National Drug Intelligence Center
The Domestic Cannabis Cultivation Assessment is prepared annually to provide policymakers, law enforcement executives, resource planners, and cannabis eradication program coordinators with strategic intelligence regarding cannabis cultivation and marijuana trafficking trends.1 The assessment highlights strategic trends in indoor and outdoor cannabis cultivation, particularly in principal domestic cultivation areas. This assessment also presents strategic intelligence regarding the operational trends and tendencies of drug trafficking organizations (DTOs) and criminal groups that produce marijuana, and it addresses the violence, hazards, and environmental damage associated with domestic cannabis cultivation.
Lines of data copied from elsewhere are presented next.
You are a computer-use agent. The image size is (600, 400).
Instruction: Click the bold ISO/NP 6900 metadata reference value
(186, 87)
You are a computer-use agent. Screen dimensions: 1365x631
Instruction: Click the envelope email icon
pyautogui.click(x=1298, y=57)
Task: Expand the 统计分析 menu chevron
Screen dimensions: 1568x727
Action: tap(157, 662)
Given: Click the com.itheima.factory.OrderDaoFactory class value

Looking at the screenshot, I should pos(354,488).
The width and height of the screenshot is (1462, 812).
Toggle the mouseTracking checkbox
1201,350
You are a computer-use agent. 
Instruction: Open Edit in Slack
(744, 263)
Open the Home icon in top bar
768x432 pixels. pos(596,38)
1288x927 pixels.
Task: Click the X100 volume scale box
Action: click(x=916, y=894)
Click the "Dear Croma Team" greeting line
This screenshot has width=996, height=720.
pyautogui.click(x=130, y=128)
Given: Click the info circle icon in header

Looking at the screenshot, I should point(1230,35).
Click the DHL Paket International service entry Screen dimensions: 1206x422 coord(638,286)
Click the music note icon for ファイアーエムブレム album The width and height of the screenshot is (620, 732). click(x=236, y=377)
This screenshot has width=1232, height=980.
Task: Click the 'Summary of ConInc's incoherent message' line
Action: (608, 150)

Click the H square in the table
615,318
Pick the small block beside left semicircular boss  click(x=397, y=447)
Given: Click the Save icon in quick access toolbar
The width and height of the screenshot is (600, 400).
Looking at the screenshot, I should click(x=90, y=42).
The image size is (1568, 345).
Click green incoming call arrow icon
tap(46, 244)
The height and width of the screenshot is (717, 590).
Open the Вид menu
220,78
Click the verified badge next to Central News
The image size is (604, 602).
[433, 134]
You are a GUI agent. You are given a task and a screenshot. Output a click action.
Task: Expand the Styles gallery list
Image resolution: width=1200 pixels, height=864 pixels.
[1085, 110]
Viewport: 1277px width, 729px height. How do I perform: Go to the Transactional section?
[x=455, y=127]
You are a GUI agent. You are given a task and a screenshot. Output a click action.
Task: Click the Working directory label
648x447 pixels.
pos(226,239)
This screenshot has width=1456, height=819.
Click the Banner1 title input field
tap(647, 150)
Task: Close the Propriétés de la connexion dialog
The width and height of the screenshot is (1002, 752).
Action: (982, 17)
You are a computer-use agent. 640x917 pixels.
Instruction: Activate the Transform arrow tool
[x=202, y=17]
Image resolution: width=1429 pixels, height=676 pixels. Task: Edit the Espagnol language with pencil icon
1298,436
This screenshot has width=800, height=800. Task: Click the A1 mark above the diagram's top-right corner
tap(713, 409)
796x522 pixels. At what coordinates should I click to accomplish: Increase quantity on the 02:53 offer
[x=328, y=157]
The high demand for marijuana has prompted DTOs2 and criminal groups to engage in large-scale cannabis cultivation in the United States and to smuggle thousands of metric tons of marijuana from Mexico and, to a lesser extent, Canada into the United States for distribution. Mexican criminal groups operate large outdoor cannabis plots, often composed of several thousand plants, particularly on public lands in western states. Caucasian criminal groups, especially in Appalachian communities, cultivate significant amounts of cannabis, typically in smaller plots (100 to 200 plants). Some cannabis growers, particularly Caucasian criminal groups, have shifted from outdoor cannabis cultivation to indoor cultivation to gain higher profits generated from the production of higher-potency marijuana. The shift from outdoor to indoor cultivation by some criminal groups has contributed to an overall rise in indoor cannabis cultivation nationally; however, most indoor cannabis cultivation can be primarily attributed to large-scale indoor cultivation by Asian DTOs, including some Asian DTOs from Canada.
This assessment addresses changes in domestic and
foreign cannabis cultivation that have emerged since publication of the Domestic
Cannabis Cultivation Assessment (DCCA) 2007 and 2008. Please refer to the DCCA
2007 and 2008 for more information on historical cultivation trends and in-depth
state-level information for primary cultivation areas.
2. For the purposes of this assessment, the term Drug Trafficking Organization (DTO) refers to groups of two or more individuals involved in drug trafficking activities in the United States that have connections to foreign countries, like Mexico or Canada.